WHAT YOU HAVE TO DO: Please restate the lines shown below exactly, every one of them.

Pixel coordinate grounding data:
Content starts

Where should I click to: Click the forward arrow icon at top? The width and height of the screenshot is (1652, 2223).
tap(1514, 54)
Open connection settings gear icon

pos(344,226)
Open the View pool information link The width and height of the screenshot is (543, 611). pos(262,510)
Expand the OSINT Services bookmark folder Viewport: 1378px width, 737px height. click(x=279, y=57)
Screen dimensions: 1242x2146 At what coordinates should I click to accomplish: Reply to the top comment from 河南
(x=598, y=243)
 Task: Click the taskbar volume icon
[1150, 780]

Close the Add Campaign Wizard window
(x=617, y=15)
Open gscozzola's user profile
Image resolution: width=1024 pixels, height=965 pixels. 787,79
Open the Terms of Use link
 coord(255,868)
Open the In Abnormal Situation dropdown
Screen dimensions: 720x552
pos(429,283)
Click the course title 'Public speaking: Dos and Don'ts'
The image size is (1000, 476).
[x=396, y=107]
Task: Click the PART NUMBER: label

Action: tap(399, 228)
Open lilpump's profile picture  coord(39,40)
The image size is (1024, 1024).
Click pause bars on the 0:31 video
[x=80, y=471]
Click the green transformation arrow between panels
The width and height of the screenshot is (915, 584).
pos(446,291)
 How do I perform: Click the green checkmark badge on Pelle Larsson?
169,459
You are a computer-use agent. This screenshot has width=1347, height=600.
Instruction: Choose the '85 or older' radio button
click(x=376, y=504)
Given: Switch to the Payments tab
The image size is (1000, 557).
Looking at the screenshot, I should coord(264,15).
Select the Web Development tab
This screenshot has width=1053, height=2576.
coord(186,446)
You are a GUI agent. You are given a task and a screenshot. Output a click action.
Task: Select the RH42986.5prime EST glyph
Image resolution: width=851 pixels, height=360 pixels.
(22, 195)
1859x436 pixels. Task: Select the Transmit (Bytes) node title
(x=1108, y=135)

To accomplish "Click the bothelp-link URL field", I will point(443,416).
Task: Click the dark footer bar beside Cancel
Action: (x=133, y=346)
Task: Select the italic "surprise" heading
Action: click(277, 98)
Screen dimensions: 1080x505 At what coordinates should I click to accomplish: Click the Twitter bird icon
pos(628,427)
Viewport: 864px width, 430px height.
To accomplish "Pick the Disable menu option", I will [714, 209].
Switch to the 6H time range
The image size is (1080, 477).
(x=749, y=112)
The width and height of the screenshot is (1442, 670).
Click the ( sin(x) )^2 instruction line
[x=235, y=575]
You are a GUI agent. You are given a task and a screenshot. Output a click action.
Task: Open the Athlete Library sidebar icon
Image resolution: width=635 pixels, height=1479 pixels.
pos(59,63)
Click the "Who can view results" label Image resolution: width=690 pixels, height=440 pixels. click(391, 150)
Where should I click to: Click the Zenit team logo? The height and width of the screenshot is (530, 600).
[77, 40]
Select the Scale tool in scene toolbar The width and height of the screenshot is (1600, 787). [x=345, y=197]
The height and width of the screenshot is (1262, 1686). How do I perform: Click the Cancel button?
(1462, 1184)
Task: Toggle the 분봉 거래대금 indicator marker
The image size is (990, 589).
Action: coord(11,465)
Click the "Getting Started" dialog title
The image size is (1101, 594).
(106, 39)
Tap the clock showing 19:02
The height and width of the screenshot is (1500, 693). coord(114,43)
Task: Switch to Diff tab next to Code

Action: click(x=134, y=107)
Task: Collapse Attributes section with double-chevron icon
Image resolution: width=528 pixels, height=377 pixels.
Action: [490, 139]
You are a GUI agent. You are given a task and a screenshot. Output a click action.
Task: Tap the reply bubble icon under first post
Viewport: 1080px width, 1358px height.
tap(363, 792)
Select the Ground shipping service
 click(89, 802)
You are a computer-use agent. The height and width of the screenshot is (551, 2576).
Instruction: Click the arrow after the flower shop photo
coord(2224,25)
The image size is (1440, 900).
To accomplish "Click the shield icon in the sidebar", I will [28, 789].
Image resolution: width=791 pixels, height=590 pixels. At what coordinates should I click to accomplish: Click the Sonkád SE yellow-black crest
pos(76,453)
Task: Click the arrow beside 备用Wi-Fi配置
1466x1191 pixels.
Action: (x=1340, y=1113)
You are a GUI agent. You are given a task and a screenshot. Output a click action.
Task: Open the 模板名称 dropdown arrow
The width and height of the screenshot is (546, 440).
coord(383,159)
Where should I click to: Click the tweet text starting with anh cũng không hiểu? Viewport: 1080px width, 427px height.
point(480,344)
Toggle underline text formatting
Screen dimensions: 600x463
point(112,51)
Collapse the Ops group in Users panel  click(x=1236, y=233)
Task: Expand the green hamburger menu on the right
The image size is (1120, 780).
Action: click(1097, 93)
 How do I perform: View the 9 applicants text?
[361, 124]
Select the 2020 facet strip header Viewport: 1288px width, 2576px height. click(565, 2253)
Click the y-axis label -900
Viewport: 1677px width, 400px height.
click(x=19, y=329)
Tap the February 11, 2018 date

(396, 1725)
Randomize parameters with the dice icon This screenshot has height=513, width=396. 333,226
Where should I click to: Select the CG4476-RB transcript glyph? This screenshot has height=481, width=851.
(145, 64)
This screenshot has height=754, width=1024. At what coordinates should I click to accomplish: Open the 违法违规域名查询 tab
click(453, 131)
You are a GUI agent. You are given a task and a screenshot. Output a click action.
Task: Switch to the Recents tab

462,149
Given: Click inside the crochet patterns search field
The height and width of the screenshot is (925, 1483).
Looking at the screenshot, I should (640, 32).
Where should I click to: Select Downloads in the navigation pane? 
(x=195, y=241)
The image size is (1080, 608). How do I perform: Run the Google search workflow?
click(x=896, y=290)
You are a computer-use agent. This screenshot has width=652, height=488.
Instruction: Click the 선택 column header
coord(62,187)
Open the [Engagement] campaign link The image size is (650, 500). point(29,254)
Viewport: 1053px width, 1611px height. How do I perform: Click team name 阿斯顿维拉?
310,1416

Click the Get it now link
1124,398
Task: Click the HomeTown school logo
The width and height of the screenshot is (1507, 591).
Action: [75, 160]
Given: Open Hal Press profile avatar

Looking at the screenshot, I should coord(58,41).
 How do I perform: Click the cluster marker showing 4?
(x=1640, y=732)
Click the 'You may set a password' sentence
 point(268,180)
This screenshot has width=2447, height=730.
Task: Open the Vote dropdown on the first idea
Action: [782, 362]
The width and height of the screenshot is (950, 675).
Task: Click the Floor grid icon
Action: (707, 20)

Content ends

ANSWER BOX:
Where should I click to: Click the forward arrow icon at top? The width and height of the screenshot is (1652, 2223).
tap(1514, 54)
Open connection settings gear icon

pos(344,226)
Open the View pool information link The width and height of the screenshot is (543, 611). pos(262,510)
Expand the OSINT Services bookmark folder Viewport: 1378px width, 737px height. click(x=279, y=57)
Screen dimensions: 1242x2146 At what coordinates should I click to accomplish: Reply to the top comment from 河南
(x=598, y=243)
 Task: Click the taskbar volume icon
[1150, 780]

Close the Add Campaign Wizard window
(x=617, y=15)
Open gscozzola's user profile
Image resolution: width=1024 pixels, height=965 pixels. 787,79
Open the Terms of Use link
 coord(255,868)
Open the In Abnormal Situation dropdown
Screen dimensions: 720x552
pos(429,283)
Click the course title 'Public speaking: Dos and Don'ts'
The image size is (1000, 476).
[x=396, y=107]
Task: Click the PART NUMBER: label

Action: tap(399, 228)
Open lilpump's profile picture  coord(39,40)
The image size is (1024, 1024).
Click pause bars on the 0:31 video
[x=80, y=471]
Click the green transformation arrow between panels
The width and height of the screenshot is (915, 584).
pos(446,291)
 How do I perform: Click the green checkmark badge on Pelle Larsson?
169,459
You are a computer-use agent. This screenshot has width=1347, height=600.
Instruction: Choose the '85 or older' radio button
click(x=376, y=504)
Given: Switch to the Payments tab
The image size is (1000, 557).
Looking at the screenshot, I should coord(264,15).
Select the Web Development tab
This screenshot has width=1053, height=2576.
coord(186,446)
You are a GUI agent. You are given a task and a screenshot. Output a click action.
Task: Select the RH42986.5prime EST glyph
Image resolution: width=851 pixels, height=360 pixels.
(22, 195)
1859x436 pixels. Task: Select the Transmit (Bytes) node title
(x=1108, y=135)

To accomplish "Click the bothelp-link URL field", I will point(443,416).
Task: Click the dark footer bar beside Cancel
Action: (x=133, y=346)
Task: Select the italic "surprise" heading
Action: click(277, 98)
Screen dimensions: 1080x505 At what coordinates should I click to accomplish: Click the Twitter bird icon
pos(628,427)
Viewport: 864px width, 430px height.
To accomplish "Pick the Disable menu option", I will [714, 209].
Switch to the 6H time range
The image size is (1080, 477).
(x=749, y=112)
The width and height of the screenshot is (1442, 670).
Click the ( sin(x) )^2 instruction line
[x=235, y=575]
You are a GUI agent. You are given a task and a screenshot. Output a click action.
Task: Open the Athlete Library sidebar icon
Image resolution: width=635 pixels, height=1479 pixels.
pos(59,63)
Click the "Who can view results" label Image resolution: width=690 pixels, height=440 pixels. click(391, 150)
Where should I click to: Click the Zenit team logo? The height and width of the screenshot is (530, 600).
[77, 40]
Select the Scale tool in scene toolbar The width and height of the screenshot is (1600, 787). [x=345, y=197]
The height and width of the screenshot is (1262, 1686). How do I perform: Click the Cancel button?
(1462, 1184)
Task: Toggle the 분봉 거래대금 indicator marker
The image size is (990, 589).
Action: coord(11,465)
Click the "Getting Started" dialog title
The image size is (1101, 594).
(106, 39)
Tap the clock showing 19:02
The height and width of the screenshot is (1500, 693). coord(114,43)
Task: Switch to Diff tab next to Code

Action: click(x=134, y=107)
Task: Collapse Attributes section with double-chevron icon
Image resolution: width=528 pixels, height=377 pixels.
Action: [490, 139]
You are a GUI agent. You are given a task and a screenshot. Output a click action.
Task: Tap the reply bubble icon under first post
Viewport: 1080px width, 1358px height.
tap(363, 792)
Select the Ground shipping service
 click(89, 802)
You are a computer-use agent. The height and width of the screenshot is (551, 2576).
Instruction: Click the arrow after the flower shop photo
coord(2224,25)
The image size is (1440, 900).
To accomplish "Click the shield icon in the sidebar", I will [28, 789].
Image resolution: width=791 pixels, height=590 pixels. At what coordinates should I click to accomplish: Click the Sonkád SE yellow-black crest
pos(76,453)
Task: Click the arrow beside 备用Wi-Fi配置
1466x1191 pixels.
Action: (x=1340, y=1113)
You are a GUI agent. You are given a task and a screenshot. Output a click action.
Task: Open the 模板名称 dropdown arrow
The width and height of the screenshot is (546, 440).
coord(383,159)
Where should I click to: Click the tweet text starting with anh cũng không hiểu? Viewport: 1080px width, 427px height.
point(480,344)
Toggle underline text formatting
Screen dimensions: 600x463
point(112,51)
Collapse the Ops group in Users panel  click(x=1236, y=233)
Task: Expand the green hamburger menu on the right
The image size is (1120, 780).
Action: click(1097, 93)
 How do I perform: View the 9 applicants text?
[361, 124]
Select the 2020 facet strip header Viewport: 1288px width, 2576px height. click(565, 2253)
Click the y-axis label -900
Viewport: 1677px width, 400px height.
click(x=19, y=329)
Tap the February 11, 2018 date

(396, 1725)
Randomize parameters with the dice icon This screenshot has height=513, width=396. 333,226
Where should I click to: Select the CG4476-RB transcript glyph? This screenshot has height=481, width=851.
(145, 64)
This screenshot has height=754, width=1024. At what coordinates should I click to accomplish: Open the 违法违规域名查询 tab
click(453, 131)
You are a GUI agent. You are given a task and a screenshot. Output a click action.
Task: Switch to the Recents tab

462,149
Given: Click inside the crochet patterns search field
The height and width of the screenshot is (925, 1483).
Looking at the screenshot, I should (640, 32).
Where should I click to: Select Downloads in the navigation pane? 
(x=195, y=241)
The image size is (1080, 608). How do I perform: Run the Google search workflow?
click(x=896, y=290)
You are a computer-use agent. This screenshot has width=652, height=488.
Instruction: Click the 선택 column header
coord(62,187)
Open the [Engagement] campaign link The image size is (650, 500). point(29,254)
Viewport: 1053px width, 1611px height. How do I perform: Click team name 阿斯顿维拉?
310,1416

Click the Get it now link
1124,398
Task: Click the HomeTown school logo
The width and height of the screenshot is (1507, 591).
Action: [75, 160]
Given: Open Hal Press profile avatar

Looking at the screenshot, I should coord(58,41).
 How do I perform: Click the cluster marker showing 4?
(x=1640, y=732)
Click the 'You may set a password' sentence
 point(268,180)
This screenshot has width=2447, height=730.
Task: Open the Vote dropdown on the first idea
Action: [782, 362]
The width and height of the screenshot is (950, 675).
Task: Click the Floor grid icon
Action: (707, 20)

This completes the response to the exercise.